Pour l’heure, le gouvernement albanais n’a pas détaillé ces dispositifs. Edi Rama a simplement évoqué une « intégration progressive », laissant entendre que les ajustements se feront au fil de l’eau. Une approche risquée, selon certains, dans un domaine aussi sensible que la gestion des deniers publics.
Verdict : une expérience audacieuse, mais sous haute surveillance
La nomination de Diella marque un tournant dans l’histoire de la gouvernance, prouvant que l’IA peut désormais occuper des postes à responsabilité politique. Pour l’Albanie, c’est une opportunité unique de moderniser son administration et de répondre aux exigences européennes. Cependant, le succès de l’opération dépendra de trois facteurs :
- La robustesse technique : L’algorithme doit être à l’abri des failles et des manipulations.

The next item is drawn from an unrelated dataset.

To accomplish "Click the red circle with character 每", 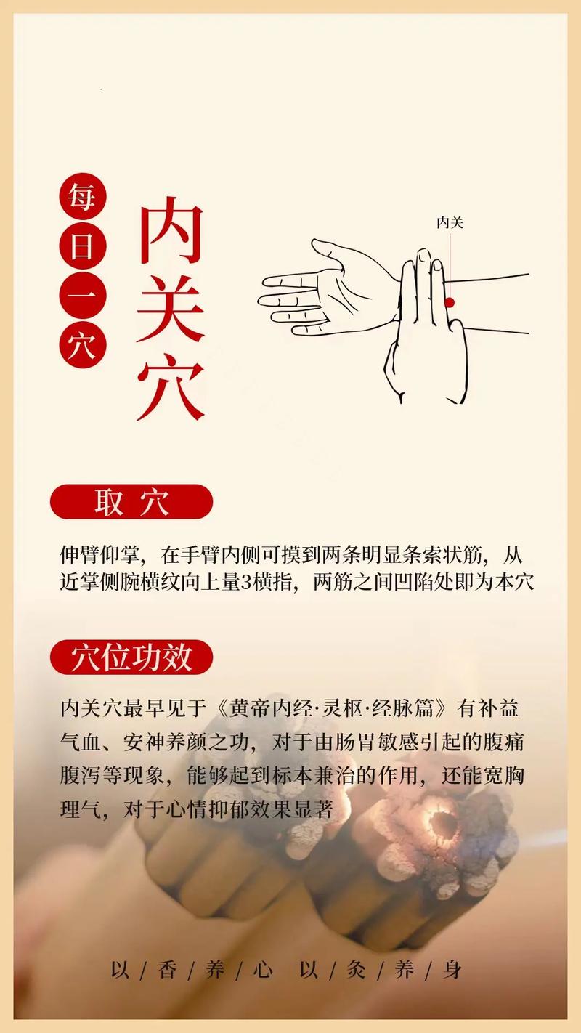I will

- L’acceptation citoyenne : Les Albanais devront percevoir Diella comme une alliée, et non une menace.
- Le cadre légal : Sans statut clair et sans supervision, le projet pourrait virer au fiasco.
Si ces conditions sont remplies, l’Albanie pourrait bien devenir un laboratoire mondial pour l’IA dans le secteur public. Dans le cas contraire, cette expérience servira de leçon sur les limites de la délégation du pouvoir aux machines. Une chose est sûre : les yeux de l’Europe (et du monde) sont désormais braqués sur Tirana.